Patricia (Pat) Jacobs was born in London in October 1934. Her father worked for the I.C.I. Nobel Explosives division and on the outbreak of the Second World War her family moved north to the west coast of Scotland. Pat was educated in Scotland and went to study botany at St Andrew’s University, but transferred to Zoology. Pat graduated in 1956 with a first-class honours degree and her undergraduate thesis on the meiotic process in Mantis religiosa was subsequently published in the Journal of Genetics, with her mentor Professor H.G. Callan, a reknowned cytogeneticist. Pat went straight into a research post, without undertaking a PhD. She first worked as a mouse geneticist for Dr Kathleen Stein at Mount Holyoke College, Massachusetts, USA. On returning to UK in 1957 she joined the UK Medical Research Council Clinical Effects of Radiation Research Unit, in Edinburgh, under the direction of Michael Court Brown. This was an immensely productive period and by 1966 not only had she been made a staff scientist, she was also awarded a DSc from St Andrew’s University for her outstanding work on human cytogenetics. Pat spent a sabbatical year with Dan Lindsley at UCSD in 1970-71, and moved to the University of Hawaii in 1972 for another outstanding period of discovery. In 1988, via a two years at Cornell University Medical School, she returned to UK to take up a post, until she retired, at the Wessex Regional Health Authority in Southampton, UK. Pat is a pioneer of cytogenetics, specifically human cytogenetics. She has worked at the absolute forefront of knowledge and made enough seminal discoveries for many careers, let alone one person’s. These include first identifying the chromosomal make up of Klinefelter’s syndrome, first identifying an XXX female, and three months after the Gautier, Turpin, Lejeune finding of trisomy 21 in Down syndrome, publishing her own corroborative study. That was just 1959 alone…
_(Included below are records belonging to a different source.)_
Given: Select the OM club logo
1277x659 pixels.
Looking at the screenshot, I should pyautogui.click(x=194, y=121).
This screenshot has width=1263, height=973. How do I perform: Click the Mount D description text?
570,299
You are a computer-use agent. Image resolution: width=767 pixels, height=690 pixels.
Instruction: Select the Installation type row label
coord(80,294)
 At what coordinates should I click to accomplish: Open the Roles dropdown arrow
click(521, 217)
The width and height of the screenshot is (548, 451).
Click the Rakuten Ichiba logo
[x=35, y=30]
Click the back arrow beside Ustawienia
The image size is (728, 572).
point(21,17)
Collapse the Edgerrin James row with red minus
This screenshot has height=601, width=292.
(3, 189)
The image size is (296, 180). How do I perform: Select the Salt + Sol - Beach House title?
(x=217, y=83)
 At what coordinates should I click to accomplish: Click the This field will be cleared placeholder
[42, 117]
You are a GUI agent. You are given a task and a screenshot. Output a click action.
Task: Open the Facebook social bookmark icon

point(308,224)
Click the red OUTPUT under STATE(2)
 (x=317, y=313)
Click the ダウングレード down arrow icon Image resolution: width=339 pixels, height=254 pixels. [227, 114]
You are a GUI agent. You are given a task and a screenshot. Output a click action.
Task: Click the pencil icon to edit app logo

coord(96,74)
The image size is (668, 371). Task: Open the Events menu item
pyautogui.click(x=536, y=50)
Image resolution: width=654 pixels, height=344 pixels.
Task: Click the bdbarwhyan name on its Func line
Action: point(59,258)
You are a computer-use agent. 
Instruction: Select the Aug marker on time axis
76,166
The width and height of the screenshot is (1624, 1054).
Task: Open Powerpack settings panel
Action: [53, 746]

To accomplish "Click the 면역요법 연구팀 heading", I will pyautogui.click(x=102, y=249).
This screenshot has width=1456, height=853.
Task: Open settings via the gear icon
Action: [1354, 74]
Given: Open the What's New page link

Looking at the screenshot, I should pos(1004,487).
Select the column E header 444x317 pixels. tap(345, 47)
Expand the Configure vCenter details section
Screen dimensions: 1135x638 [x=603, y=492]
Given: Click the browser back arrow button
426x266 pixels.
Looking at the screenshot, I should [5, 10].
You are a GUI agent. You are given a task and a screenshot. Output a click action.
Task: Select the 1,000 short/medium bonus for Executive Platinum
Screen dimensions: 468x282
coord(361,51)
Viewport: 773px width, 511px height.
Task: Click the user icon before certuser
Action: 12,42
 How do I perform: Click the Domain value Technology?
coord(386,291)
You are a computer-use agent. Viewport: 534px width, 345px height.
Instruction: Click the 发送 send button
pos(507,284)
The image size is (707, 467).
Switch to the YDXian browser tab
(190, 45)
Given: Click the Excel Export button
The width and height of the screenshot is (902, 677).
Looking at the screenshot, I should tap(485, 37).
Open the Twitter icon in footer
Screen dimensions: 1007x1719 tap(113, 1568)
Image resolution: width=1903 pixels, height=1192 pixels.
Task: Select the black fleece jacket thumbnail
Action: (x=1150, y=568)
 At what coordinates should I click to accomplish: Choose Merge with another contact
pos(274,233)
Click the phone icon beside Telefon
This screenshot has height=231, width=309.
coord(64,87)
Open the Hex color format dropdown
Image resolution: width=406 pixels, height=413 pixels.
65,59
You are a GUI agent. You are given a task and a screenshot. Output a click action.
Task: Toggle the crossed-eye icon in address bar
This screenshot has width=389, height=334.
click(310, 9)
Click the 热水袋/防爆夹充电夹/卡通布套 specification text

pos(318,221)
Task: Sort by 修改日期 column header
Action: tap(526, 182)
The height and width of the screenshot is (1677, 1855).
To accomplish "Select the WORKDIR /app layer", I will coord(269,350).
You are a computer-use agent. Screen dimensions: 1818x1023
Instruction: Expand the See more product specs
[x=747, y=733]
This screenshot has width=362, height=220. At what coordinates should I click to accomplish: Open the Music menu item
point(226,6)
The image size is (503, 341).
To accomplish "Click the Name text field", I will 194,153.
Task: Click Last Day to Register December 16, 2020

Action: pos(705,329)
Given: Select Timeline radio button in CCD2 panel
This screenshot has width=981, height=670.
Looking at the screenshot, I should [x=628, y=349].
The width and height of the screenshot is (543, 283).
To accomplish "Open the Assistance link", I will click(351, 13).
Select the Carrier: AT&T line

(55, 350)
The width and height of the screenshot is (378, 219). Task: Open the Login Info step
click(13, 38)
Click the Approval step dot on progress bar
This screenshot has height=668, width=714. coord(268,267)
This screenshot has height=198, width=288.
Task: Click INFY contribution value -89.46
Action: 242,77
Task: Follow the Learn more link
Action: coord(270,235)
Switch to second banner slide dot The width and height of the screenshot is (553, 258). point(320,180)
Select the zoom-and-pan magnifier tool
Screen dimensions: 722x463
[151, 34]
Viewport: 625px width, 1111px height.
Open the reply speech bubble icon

Many many more discoveries, Fellowship of the Royal Society, election to the US National Academy of Science, many prizes and medals have been deservedly bestowed on Pat, and in 2017 she was awarded Lifetime Membership of the T21 Research Society. Pat is a far-sighted, meticulous, insightful scientist who has made an extraordinary contribution to our understanding of biology and of what it means to be human.